Sociologie politique appliquée?

Hier dans Libération (16 novembre 2010), tribune de la Fondation Copernic, intitulée « Démocratie : la dissidence populaire ». Les membres de cette association qui entend depuis 1998 promouvoir une pensée critique à la gauche de la gauche n’ont pas souvent l’occasion de se voir offrir une telle tribune dans le journal dirigé par Laurent Joffrin. Or que disent nos compères, dont des politistes des plus influents (W. Pelletier, Claire Le Strat, et  surtout Bernard Lacroix)?
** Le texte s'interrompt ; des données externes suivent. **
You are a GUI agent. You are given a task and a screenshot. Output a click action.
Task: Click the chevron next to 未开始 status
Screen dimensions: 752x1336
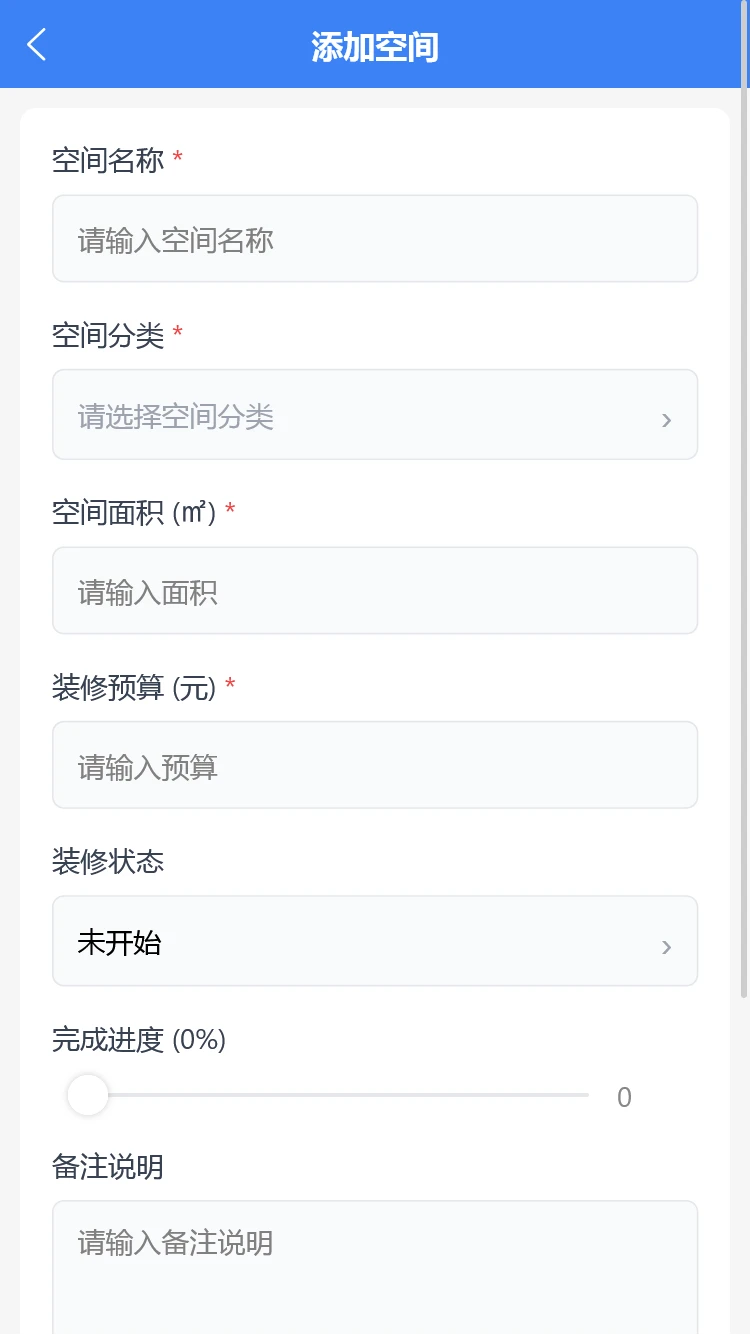coord(666,946)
Allez lire le texte : en gros, ils constatent que les membres des classes populaires sont découragés par le tour qu’a pris la politique la plus institutionnelle (élections et partis en particulier) et qu’ils tendent à s’en désintéresser (abstention), et que, de surcroit, les conditions objectives  du travail salarié d’exécution tendent désormais à séparer les gens plus qu’à ne les réunir dans un collectif. Ils auraient pu ajouter cyniquement que, jadis, on luttait en commun, aujourd’hui, on se suicide seul. Les 8 premiers paragraphes du texte (sur 9)  sont consacrés à l’établissement de ce constat. Ils citent d’ailleurs à l’appui de leur approche les travaux de Jean-Louis Dormagen et Cécile Braconnier sur une cité de banlieue parisienne (qu’on trouvera dans La démocratie de l’abstention. Aux origines de la démobilisation en milieu populaire [Paris, Folio-Gallimard, 2007], recherche de terrain qui m’a tellement fasciné que je crois bien l’avoir « racontée » deux fois de suite à mes étudiants de Master  ce semestre…) Seul le dernier paragraphe rompt avec ce constat déprimant en citant quelques exemples d’actions qui prennent un sens politique de la part d’habitants des cités populaires, conclusion : « De l’action politique, il y en a. Elle contourne la délégation électorale et s’en détourne ». Certes. Mais, de la part de représentants d’une Fondation qui est censée inspirer les programmes de la gauche (voir les propositions de la Fondation Copernic dans la même page de Libération),  il me semble qu’il y a comme une erreur stratégique à s’exprimer ainsi.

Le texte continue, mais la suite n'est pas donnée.